Meski keadaan makin kondusif namun pemerintah belum mencabut status pandemi  menjadi endemi.  Mensikapi keadaan ini pihak PLTU Celukan Bawang tetap menerapan protokol kesehatan di lingkungan kerja mereka. Keadaan yang makin membaik tak membuat mereka lengah untuk menjalankan prokes.

“Dengan status pandemi saat ini yang semakin kondusif dan ditambah Permendagri mengenai status PPDN yang tidak membutuhkan persyaratan perjalanan dari PCR dan RTA Test, maka akan semakin berpotensi menaikkan kebutuhan listrik di Bali. Namun Penerapan prokes tetap masih dilaksanakan secara ketat di PLTU Celukan Bawang, karena untuk menjaga dan memastikan seluruh karyawan tetap fit dan tidak terpapar COVID-19. Kata orang, mencegah itu lebih baik daripada mengobati,” jelas Helmy.

Lalu bagaimana dengan rencana pembangunan PLTU Celukan Bawang 2 yang sempat diumumkan beberapa waktu lalu, apakah akan direalisasikan dalam waktu dekat?
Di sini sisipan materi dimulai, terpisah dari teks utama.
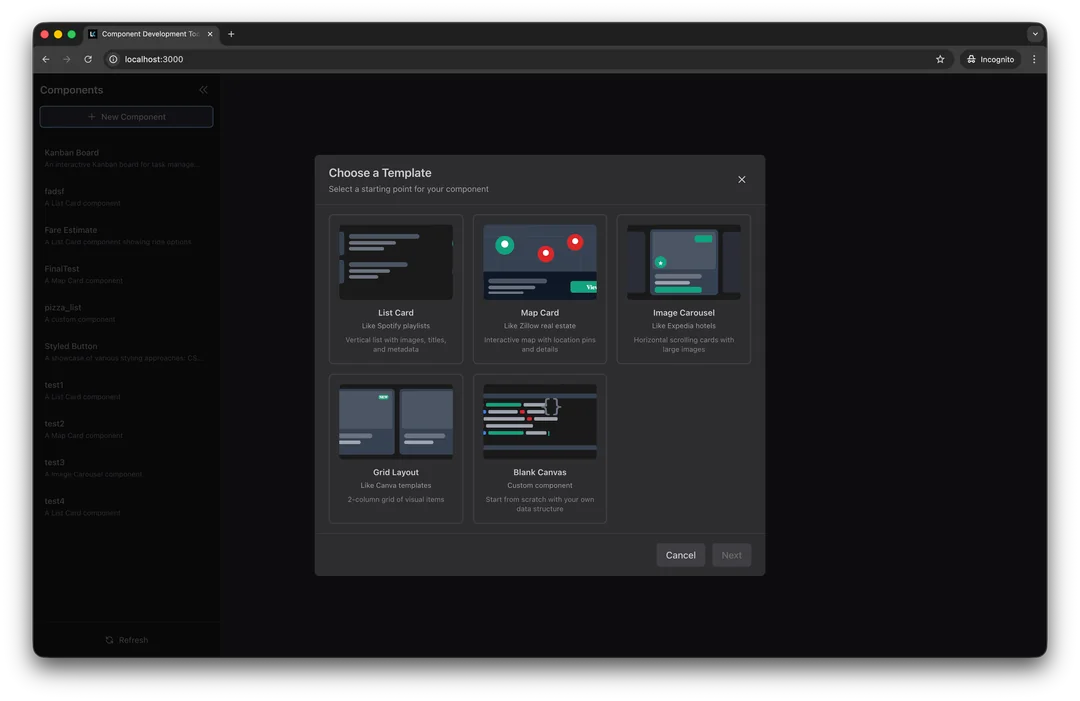The image size is (1080, 701).
Task: Click the Incognito indicator icon
Action: coord(970,59)
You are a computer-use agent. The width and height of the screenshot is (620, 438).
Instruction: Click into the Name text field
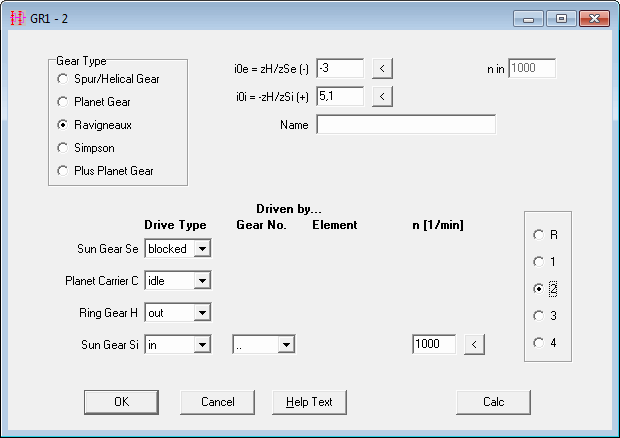406,125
“Sampai saat ini belum ada informasi soal PLTU CB 2 sesuai dengan  RUPTL 2021-2030 yang telah diterbitkan Kementerian ESDM, dimana tidak menyebutkan PLTU CB 2 dalam rencana penambahan sumber energi di Bali. Karena sampai saat ini pemerintah masih tetap fokus untuk membuka porsi yang lebih besar sektor EBT sebagai sumber energi yang ramah lingkungan di Indonesia khusunya di Bali,” katanya.
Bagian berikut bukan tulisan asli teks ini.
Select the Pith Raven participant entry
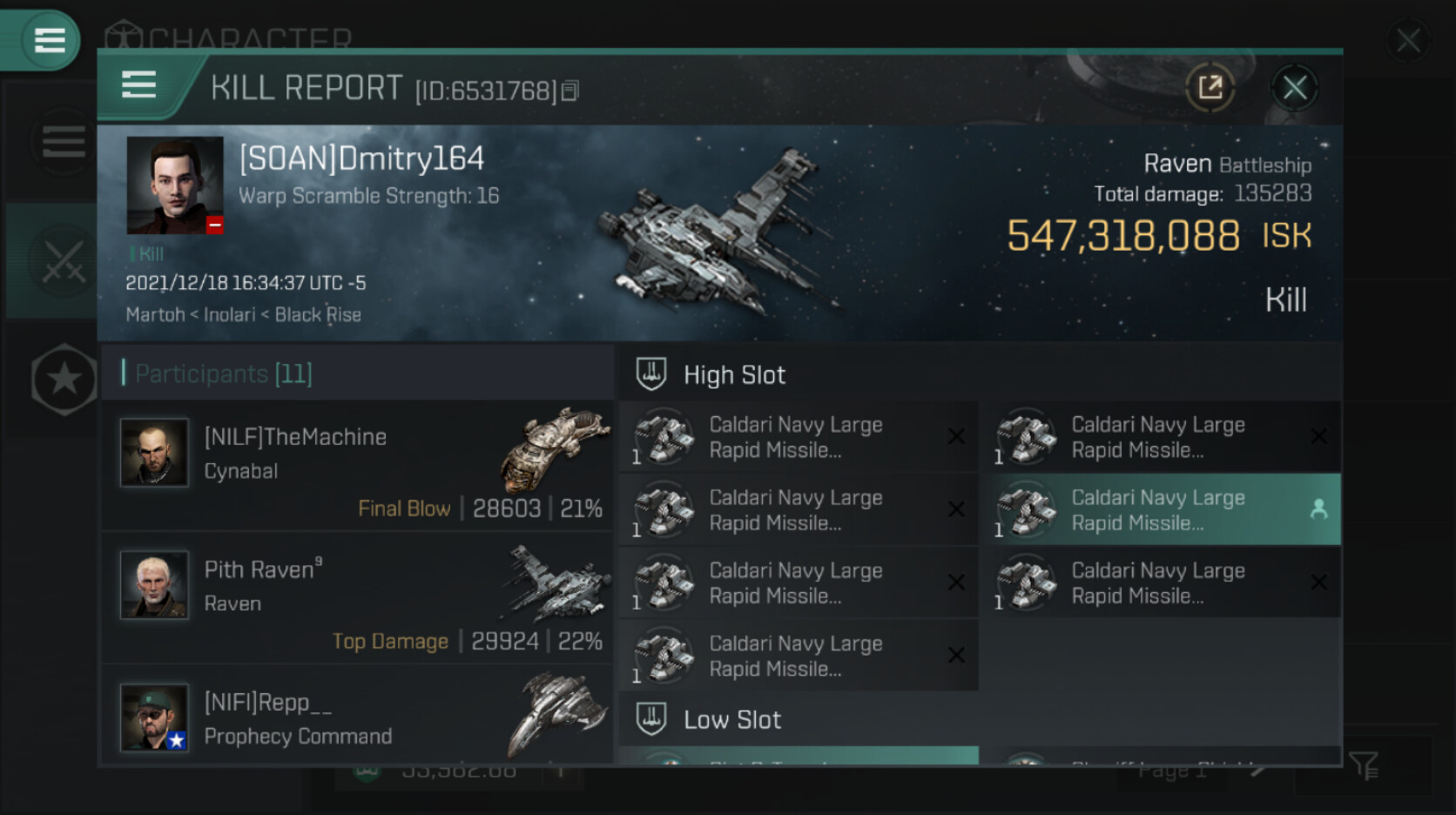 tap(358, 599)
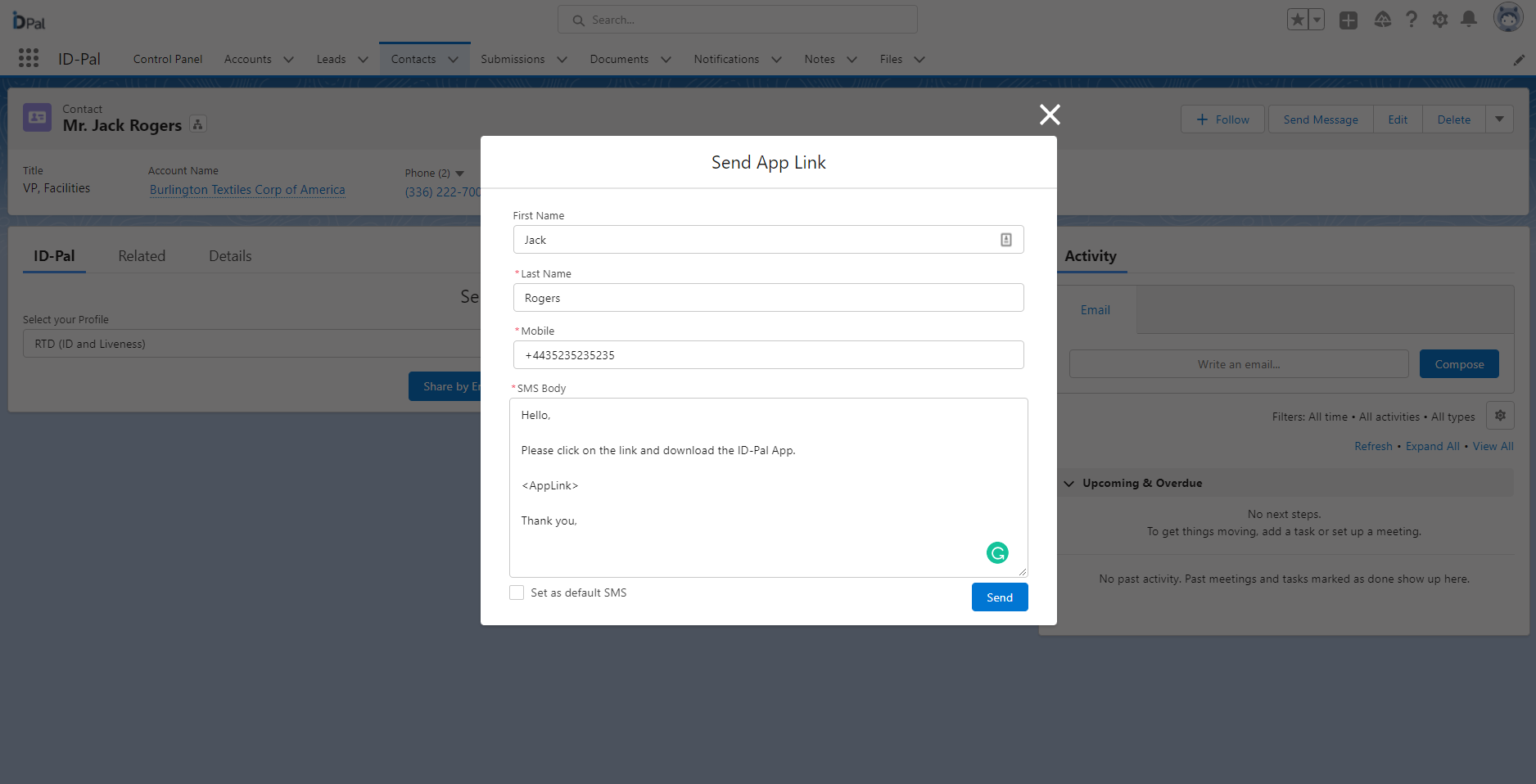Open the Notifications bell icon
This screenshot has height=784, width=1536.
tap(1469, 20)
Soal penggunaan sumber bahan baku lain selain batu bara, kata Helmy juga belum ada wacana ke arah itu. Karena bahan baku yang mereka gunakan adalah batu bara dengan kualitas tinggi.

“Bahan baku PLTU Celukan Bawang masih menggunakan batu bara sebagai bahan baku utama. Belum ada diskusi atau rencana co-firing di PLTU Celukan Bawang sebagai alternatif bahan baku seperti biomassa yang bisa di mix dengan batubara. Karena sesuai dengan PPA telah disebutkan bahwa bahan baku utama PLTU menggunakan batu bara.  Teknologi yang digunakan di PLTU Celukan Bawang, termasuk yang menggunakan ‘High Grade’ quality dengan spesifikasi yang khusus jadi jika akan ‘disusupi’ oleh bahan baku seperti biomassa pasti akan sangat berpengaruh ke kehandalan mesin-mesin dalam beroperasi. Namun tidak menutup kemungkinan untuk dilakukan kajian / assessment-nya, tergantung dari kesepakatan antara seller dan buyer dalam kontrak PPA kita,” kata Helmy Rosadi.